● Problem description
Restate all of the entries exactly, each line as it stands.

[Extracted data entries]
BEGIN

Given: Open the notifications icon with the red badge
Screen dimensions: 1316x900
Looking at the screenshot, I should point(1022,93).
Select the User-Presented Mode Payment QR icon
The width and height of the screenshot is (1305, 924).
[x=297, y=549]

END

● Reply
Given: Open the notifications icon with the red badge
Screen dimensions: 1316x900
Looking at the screenshot, I should point(1022,93).
Select the User-Presented Mode Payment QR icon
The width and height of the screenshot is (1305, 924).
[x=297, y=549]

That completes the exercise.